Notwithstanding the contradictions, crypto has been thriving in the US system for years, due to cooperative state-level policies and minimal interference from Washington.
Federal officials, however, who have run out of tolerance with what they see to be gross violations of conventional financial norms on investments and loans, are starting to impose a broad crackdown on the industry.
According to Kristin Smith, CEO of the Washington-based Blockchain Association,
We’re sensing a crypto carpet-bombing moment, where they appear to be attempting to hurl anything they can within their jurisdiction — or perhaps surpassing their authority — and we believe that’s stupid. We believe it harms American competitiveness.
The EU’s embrace of cryptocurrencies is a startling about-face from its previous position, which saw the sector virtually frozen out when Facebook, now known as Meta, unveiled its Libra digital currency in 2019.
The idea was essentially put on hold by European regulators, who were motivated by concerns about big tech making money off of individual investors.
Before comparable crypto goods could gain traction on the continent, that incident forced politicians to develop sector-specific laws.
Stablecoins are a class of digital asset, like the now-defunct Libra, that are tied to a national currency or other well-established financial instrument. The Markets in Crypto-Assets law, or MiCA, was developed by EU officials and establishes rigorous regulations for stablecoins. Moreover, it establishes corporate governance guidelines, capital requirements, and investor protections for the bigger crypto market. Aides to US congressmen were recently in Brussels to discuss the new bill with EU officials.
We fully expect Europe to become a natural hub for responsible participants moving forward. “Europe is clearly outpacing the U.S. by establishing holistic regulatory frameworks for the cryptoasset industry,” said Susan Friedman, international policy counsel at Ripple, a digital currency company that is fighting an SEC enforcement action in court.
Several European authorities are worried that the new regulation won’t be enough to prevent another fiasco at a major cryptocurrency firm like FTX. They want to build more precautions on top.
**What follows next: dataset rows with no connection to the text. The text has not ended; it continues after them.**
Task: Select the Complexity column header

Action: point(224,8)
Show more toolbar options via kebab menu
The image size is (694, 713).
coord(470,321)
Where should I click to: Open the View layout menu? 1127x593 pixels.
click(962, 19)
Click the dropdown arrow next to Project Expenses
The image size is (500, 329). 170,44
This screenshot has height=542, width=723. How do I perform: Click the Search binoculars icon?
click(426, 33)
Ernest Urtasun, a left-leaning Green politician from Spain who contributed to the creation of the rules, stated that MiCA “is a nice start in the right direction, but it is clearly not flawless or complete.” To address the regulatory and supervisory problems we are now facing, more effort has to be done.
The crypto business may view some aspects of the EU framework as more lenient than “the plain effort now in the United States to just implement the regulations that exist,” according to Mark Hays, a senior policy analyst at
Americans for Financial Reform
According to Hays,
EU regulations are exceptionally convoluted because of the conflict between the European Commission, the Council, and the parliament, and that’s an atmosphere in which industrial lobbyists flourish.
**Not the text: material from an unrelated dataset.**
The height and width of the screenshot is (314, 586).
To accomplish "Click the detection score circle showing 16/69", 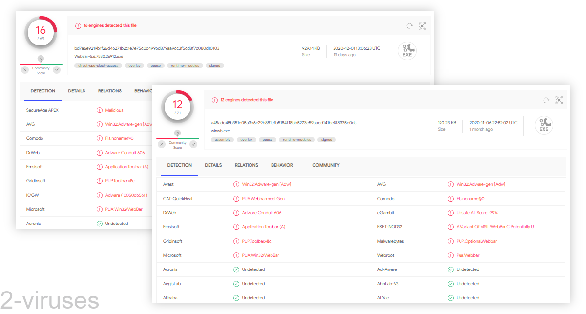I will point(41,31).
The pressure from the cryptocurrency business in the US is ineffective because Congress is unconcerned by the idea of Europe stealing market share. The EU, according to some leading crypto company players, is still not a friendly location to do business.
Sherrod Brown, D-Ohio, the chair of the Senate Banking Committee and a skeptic of virtual currencies, stated in an interview,
Crypto, it’s not like it provides that many jobs. Companies always threaten to offshore when they’re gaming the system.
At stablecoin issuer Circle, Dante Disparte is the chief strategy officer and head of global policy. He stated that he would choose the murky regulatory environment in the United States “over the nearly five years of hurry up and wait the Europeans have embarked on” when drafting and enacting their new law.
Disparte talks from personal knowledge. He was a key figure in the Facebook Libra project, which was put on hold by EU regulators.
You might not like the fact that the states continue to function as the nation’s primary hubs for fintech innovation because of a constitutional problem in the country, he warned. Nonetheless, that is a strong feature rather than a defect.